Tarefas continuadas, paciente após paciente, diagnóstico, terapêutica e prevenção na beira do leito segundo o estado da arte e a excelência profissional dependem da aplicação ética de métodos qualificados como beneficentes para a saúde do paciente.
Todas planificações e execuções contém, contudo, inevitável potencial de risco de adversidades. Efeitos indesejados ocorrem em níveis de gravidade clínica e de interferência no benefício, inclusive extremos de o anular e de provocar a interrupção da realização.
Cada paciente costuma dar uma classificação muito pessoal às informações recebidas sobre as possibilidades de malefícios da pretensão beneficente. Frequentemente, observam-se divergências com a visão do dano na comunicação comandada pelo médico.
Qualquer palavra, qualquer frase, qualquer entonação do médico- e do profissional da saúde em geral- são matérias-primas para reações do paciente sob justificativas personalizadas e fortemente influenciadas pela verdade que é do conhecimento e pelo valor que é do desejo. Uma anamnese pode conter indagações do médico que causam desconforto ao paciente, a revelação do prognóstico pode causar um nocaute emocional, a realidade de um mau resultado terapêutico pode trazer desesperança.
Ademais, um exame físico pode provocar dor ao paciente, exames complementares convivem com claustrofobia na ressonância, prejuízo funcional de rins por uso de contraste, adversidades por irradiação, um tratamento associa-se a toda uma bula de efeitos indesejados, uma prevenção vacinal admite reações sistêmicas.
Chamamos de iatrogenia zero.

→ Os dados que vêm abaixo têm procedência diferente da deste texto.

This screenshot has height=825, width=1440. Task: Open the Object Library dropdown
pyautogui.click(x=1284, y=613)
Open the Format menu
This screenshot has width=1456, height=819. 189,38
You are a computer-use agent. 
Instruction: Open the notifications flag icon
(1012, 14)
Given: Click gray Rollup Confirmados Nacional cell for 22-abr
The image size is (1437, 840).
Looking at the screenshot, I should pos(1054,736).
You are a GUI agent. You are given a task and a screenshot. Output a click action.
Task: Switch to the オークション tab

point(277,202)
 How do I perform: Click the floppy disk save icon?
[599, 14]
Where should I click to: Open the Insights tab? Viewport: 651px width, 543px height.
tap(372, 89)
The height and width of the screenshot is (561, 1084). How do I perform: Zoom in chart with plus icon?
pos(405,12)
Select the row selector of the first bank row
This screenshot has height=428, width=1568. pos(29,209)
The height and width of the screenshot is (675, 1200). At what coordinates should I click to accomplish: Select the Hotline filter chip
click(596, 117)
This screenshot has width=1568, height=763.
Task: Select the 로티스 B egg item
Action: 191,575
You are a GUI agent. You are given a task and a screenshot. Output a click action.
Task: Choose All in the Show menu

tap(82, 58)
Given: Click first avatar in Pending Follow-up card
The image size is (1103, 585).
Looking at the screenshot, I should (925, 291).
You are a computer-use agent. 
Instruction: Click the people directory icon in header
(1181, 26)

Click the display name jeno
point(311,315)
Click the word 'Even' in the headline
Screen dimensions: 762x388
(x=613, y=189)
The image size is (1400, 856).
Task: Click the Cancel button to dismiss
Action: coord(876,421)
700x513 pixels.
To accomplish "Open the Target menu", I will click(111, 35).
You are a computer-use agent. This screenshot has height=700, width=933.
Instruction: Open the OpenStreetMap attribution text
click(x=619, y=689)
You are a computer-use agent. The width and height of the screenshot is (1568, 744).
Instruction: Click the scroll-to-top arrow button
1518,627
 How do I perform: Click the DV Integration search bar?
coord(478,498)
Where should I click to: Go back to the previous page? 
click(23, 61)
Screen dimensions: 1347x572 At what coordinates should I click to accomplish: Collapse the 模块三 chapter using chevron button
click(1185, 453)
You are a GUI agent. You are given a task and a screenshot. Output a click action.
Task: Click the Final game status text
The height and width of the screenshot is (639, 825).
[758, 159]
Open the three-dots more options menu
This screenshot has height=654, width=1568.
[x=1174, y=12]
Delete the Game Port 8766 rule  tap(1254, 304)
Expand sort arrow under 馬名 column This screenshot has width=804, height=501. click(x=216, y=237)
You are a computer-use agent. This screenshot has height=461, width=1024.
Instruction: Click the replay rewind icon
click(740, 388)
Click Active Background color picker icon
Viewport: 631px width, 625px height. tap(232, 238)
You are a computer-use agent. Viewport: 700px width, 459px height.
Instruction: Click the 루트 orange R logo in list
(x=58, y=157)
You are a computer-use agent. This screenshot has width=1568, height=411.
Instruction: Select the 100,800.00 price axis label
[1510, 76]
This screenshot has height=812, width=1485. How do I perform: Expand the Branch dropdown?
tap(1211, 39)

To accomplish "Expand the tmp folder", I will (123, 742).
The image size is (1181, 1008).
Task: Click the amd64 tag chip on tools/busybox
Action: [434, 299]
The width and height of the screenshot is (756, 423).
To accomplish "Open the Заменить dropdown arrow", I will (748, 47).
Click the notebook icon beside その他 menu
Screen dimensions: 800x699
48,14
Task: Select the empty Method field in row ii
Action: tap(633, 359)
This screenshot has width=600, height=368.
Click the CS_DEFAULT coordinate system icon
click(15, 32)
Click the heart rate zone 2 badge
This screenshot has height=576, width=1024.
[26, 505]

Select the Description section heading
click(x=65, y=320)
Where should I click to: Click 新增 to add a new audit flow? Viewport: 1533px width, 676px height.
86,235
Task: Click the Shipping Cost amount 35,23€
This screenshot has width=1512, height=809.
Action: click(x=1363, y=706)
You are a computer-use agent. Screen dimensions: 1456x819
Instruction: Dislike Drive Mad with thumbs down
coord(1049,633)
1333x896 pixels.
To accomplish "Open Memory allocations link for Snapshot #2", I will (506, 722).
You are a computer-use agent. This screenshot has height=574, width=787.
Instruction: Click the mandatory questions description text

Beneficências carregam maleficências. O paciente tem o direito de escolher proporções das potencialidades, há quem se preocupa demais, há quem nunca se preocupa e há os que têm preocupações seletivas.
O encontro do médico com o paciente na medicina de hoje se dá com expansões e limitações de aplicação de métodos que recomendáveis pela medicina devem ser aplicáveis à individualidade do paciente e filtrados pelo Sim ou Não da voz ativa do paciente no processo de tomada de decisão. Em suma, aplica-se o consentido pelo paciente, não se aplica o não consentido.
A laboriosa dinâmica parte da existência de algo a ser aplicado como tecnociência validada e disponível para as necessidades de saúde do paciente, o que se tornou possível pelo acelerado progresso a partir do século XX. A memória sobre as dúvidas das implantações e as realidades das realizações recomenda que toda oportunidade de atuação precisa ser apreciada com prudência por mais que ocorra uma rápida associação rotineira entre diagnóstico e terapêutica. Esta virtude é um dever profissional tradicional.
O direito a consentir ou não ao proposto pelo médico em função do princípio da autonomia deu ao paciente o ensejo de participar dialogicamente sobre as concepções e as análises da situação específica, especialmente sobre o que pode vir a acontecer como efeitos indesejados transitórios e permanentes. Em outras palavras, o exercício da prudência como condição aconselhadora foi expandida para o paciente, permitindo exteriorizar juízos de cuidado sobre si mesmo em meio a esclarecimentos. A bula de um fármaco funciona como um informal termo de consentimento de si para si e que pode motivar a revogação do consentimento dado ao médico por ocasião da prescrição.
O compartilhamento da prudência na conexão médico-paciente amplia o processo de deliberação sobre o que seria bom ou mau circunstancialmente para o paciente, alarga a mentalização de uma fidelidade ao futuro que se pretende o melhor possível embora arriscado a incertezas, acasos e desconhecidos.
A Bioética da Beira do leito enfatiza que a beira do leito contemporânea testemunha a comparticipação médico-paciente de cautela sobre como escrever o futuro tomando decisões tanto beneficentes quanto paliativas e enfrentando riscos. O médico entra com o conhecimento -teoria e prática- e o paciente entra com desejos, preferências, objetivos e valores. Idealmente, os cenários compõem recomendações tecnocientíficas admissíveis que se postam em feedback com o senso decisório do paciente. Vaivéns acontecem com frequência e ajustes resultam.